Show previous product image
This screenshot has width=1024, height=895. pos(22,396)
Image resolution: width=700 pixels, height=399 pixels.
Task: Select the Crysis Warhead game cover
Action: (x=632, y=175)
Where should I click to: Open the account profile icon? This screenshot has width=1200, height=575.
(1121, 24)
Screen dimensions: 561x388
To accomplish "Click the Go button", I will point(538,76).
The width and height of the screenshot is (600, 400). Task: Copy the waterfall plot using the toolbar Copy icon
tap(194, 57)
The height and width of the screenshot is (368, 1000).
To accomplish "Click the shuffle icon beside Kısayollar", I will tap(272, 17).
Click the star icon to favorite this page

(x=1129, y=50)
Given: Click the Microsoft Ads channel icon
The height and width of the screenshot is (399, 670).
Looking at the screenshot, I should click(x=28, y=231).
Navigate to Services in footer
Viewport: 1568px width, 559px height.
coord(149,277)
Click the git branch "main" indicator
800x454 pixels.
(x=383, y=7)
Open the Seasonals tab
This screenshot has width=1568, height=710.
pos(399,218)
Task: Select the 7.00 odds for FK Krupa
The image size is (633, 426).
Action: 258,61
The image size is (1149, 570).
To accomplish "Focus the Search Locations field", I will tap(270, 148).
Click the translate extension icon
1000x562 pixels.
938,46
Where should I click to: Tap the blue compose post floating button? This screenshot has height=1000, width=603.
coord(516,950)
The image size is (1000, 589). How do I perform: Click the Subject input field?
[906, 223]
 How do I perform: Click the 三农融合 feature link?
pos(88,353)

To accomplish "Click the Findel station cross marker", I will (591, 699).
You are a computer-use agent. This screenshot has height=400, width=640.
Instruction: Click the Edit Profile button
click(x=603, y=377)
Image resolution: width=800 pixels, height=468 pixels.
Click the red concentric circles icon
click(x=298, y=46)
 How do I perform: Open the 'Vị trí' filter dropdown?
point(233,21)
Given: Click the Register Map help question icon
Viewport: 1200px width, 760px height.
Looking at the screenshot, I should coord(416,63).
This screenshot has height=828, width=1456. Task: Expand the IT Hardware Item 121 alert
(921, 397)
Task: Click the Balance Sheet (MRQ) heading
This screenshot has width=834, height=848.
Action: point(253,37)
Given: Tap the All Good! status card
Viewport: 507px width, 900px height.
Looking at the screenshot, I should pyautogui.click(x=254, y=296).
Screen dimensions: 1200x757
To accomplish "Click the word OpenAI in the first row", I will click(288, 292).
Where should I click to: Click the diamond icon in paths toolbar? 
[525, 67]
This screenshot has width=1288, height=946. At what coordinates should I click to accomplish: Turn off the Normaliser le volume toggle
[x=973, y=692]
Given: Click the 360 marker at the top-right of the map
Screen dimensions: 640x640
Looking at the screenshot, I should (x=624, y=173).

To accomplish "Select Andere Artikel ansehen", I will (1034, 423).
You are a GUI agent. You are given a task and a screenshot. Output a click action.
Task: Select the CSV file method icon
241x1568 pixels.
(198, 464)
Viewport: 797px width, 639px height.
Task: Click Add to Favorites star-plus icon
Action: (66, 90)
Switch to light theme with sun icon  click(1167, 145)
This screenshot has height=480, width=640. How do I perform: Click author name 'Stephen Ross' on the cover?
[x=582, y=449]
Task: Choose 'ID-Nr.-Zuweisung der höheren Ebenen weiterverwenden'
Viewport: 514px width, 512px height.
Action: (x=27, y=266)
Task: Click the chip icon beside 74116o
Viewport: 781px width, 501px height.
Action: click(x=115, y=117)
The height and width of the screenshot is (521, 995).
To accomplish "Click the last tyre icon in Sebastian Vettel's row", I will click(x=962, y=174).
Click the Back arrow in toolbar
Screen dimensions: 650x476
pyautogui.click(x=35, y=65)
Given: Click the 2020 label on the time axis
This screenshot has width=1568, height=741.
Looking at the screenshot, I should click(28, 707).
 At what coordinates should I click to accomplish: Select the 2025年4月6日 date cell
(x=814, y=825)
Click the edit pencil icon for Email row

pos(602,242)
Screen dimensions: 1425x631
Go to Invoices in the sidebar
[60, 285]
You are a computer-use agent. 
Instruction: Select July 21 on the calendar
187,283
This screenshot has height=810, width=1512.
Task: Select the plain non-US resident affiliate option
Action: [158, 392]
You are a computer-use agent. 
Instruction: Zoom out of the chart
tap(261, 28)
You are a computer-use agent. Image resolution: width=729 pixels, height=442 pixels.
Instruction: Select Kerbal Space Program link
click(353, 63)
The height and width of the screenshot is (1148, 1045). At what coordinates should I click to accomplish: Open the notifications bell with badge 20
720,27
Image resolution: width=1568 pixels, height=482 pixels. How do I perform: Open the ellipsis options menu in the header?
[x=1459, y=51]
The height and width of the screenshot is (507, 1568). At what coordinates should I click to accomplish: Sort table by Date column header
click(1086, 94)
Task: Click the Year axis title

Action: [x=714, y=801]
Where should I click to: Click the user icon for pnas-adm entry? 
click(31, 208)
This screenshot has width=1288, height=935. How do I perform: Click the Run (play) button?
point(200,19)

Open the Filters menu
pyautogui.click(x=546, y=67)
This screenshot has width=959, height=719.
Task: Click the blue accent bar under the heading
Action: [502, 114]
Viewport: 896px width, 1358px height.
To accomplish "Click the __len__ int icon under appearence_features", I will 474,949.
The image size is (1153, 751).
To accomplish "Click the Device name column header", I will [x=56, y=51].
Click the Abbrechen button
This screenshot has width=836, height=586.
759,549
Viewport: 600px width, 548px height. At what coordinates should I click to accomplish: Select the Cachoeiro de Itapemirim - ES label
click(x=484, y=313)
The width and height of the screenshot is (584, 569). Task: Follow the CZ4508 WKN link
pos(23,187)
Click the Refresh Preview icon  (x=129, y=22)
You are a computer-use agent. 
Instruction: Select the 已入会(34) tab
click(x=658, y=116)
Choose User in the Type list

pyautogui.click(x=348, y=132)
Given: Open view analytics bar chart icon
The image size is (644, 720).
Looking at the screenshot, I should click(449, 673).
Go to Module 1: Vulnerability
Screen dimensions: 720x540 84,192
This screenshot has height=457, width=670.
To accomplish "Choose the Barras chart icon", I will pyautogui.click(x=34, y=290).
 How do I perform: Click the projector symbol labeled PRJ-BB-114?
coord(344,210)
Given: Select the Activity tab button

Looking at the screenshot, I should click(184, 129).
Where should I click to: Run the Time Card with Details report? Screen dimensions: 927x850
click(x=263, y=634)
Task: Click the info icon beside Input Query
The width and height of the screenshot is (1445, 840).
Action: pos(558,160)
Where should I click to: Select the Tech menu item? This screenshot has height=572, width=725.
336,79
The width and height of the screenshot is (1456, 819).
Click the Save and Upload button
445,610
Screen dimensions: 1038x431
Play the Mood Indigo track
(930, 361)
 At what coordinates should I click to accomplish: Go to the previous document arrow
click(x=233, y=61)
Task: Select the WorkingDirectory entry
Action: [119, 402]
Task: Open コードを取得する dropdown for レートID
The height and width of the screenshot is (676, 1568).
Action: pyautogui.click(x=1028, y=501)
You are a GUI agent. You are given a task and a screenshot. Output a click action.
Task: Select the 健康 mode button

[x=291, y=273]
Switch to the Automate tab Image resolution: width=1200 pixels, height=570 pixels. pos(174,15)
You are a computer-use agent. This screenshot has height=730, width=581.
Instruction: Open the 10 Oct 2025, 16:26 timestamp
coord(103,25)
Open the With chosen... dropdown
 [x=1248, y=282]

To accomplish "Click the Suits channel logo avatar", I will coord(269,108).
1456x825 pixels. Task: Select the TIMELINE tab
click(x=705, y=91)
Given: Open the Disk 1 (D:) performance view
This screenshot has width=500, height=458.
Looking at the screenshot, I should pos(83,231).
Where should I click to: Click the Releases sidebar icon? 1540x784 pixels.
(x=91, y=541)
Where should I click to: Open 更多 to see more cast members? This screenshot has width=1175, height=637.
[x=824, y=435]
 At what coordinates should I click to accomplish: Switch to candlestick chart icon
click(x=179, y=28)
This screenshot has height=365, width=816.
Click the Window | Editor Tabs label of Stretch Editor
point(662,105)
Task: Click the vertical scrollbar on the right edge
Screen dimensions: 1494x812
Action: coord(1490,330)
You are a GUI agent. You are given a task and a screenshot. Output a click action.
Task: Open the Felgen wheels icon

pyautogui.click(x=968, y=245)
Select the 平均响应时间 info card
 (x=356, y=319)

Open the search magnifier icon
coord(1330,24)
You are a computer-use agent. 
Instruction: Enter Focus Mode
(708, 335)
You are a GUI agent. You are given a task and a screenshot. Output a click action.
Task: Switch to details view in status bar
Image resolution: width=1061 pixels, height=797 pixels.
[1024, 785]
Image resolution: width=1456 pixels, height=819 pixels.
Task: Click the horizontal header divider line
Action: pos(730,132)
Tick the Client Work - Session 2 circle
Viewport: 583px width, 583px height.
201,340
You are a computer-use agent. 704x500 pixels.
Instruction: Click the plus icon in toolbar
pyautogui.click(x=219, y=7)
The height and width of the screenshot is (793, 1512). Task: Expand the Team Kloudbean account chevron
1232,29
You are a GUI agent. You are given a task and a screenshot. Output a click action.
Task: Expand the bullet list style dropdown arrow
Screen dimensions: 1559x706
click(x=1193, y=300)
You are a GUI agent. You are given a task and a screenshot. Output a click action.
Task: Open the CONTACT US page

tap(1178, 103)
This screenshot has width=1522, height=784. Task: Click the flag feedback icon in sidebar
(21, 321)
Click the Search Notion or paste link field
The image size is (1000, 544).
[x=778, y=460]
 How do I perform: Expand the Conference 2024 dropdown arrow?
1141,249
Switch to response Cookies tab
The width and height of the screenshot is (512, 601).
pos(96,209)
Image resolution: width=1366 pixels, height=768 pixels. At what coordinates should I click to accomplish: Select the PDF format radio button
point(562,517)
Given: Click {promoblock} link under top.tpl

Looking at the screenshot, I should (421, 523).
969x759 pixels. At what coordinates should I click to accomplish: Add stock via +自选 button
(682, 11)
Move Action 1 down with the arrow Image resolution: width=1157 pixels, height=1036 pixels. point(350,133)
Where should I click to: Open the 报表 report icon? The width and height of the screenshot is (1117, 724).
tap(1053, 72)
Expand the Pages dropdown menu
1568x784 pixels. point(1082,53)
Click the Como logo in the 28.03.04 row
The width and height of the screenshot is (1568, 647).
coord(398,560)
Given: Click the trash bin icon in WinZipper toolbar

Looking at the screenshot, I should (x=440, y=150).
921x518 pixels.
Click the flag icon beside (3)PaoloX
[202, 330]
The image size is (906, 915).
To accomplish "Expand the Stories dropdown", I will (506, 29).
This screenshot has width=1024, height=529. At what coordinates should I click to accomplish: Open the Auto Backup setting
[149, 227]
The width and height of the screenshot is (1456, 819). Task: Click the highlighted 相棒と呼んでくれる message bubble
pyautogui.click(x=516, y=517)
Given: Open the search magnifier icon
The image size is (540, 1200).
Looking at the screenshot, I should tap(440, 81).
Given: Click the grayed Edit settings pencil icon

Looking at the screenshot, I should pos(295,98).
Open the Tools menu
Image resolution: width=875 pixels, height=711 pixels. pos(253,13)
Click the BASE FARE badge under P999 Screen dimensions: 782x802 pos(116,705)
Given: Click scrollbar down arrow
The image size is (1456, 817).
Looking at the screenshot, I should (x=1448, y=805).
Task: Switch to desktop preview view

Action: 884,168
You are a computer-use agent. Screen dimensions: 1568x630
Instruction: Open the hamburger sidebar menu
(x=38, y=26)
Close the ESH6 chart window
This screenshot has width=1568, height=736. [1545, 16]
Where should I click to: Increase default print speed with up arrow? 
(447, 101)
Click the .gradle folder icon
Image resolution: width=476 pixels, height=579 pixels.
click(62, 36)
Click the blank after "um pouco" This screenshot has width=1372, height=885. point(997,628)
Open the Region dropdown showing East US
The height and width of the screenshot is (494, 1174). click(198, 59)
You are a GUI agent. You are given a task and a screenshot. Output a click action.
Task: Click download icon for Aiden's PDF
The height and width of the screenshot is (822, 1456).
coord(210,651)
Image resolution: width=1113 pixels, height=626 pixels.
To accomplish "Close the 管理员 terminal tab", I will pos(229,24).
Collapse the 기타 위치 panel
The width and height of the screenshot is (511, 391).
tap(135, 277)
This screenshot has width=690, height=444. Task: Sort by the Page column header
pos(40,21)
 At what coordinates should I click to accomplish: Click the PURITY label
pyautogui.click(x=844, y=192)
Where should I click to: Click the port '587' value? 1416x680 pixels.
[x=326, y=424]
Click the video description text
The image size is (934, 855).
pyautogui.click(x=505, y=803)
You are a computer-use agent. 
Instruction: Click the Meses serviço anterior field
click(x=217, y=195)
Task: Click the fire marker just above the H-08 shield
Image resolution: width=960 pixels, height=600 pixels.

**What is needed:**
Set down the records above word for word, starting with their first line and going on through the line with "I will point(538,76).".

**Exercise solution:**
Show previous product image
This screenshot has width=1024, height=895. pos(22,396)
Image resolution: width=700 pixels, height=399 pixels.
Task: Select the Crysis Warhead game cover
Action: (x=632, y=175)
Where should I click to: Open the account profile icon? This screenshot has width=1200, height=575.
(1121, 24)
Screen dimensions: 561x388
To accomplish "Click the Go button", I will point(538,76).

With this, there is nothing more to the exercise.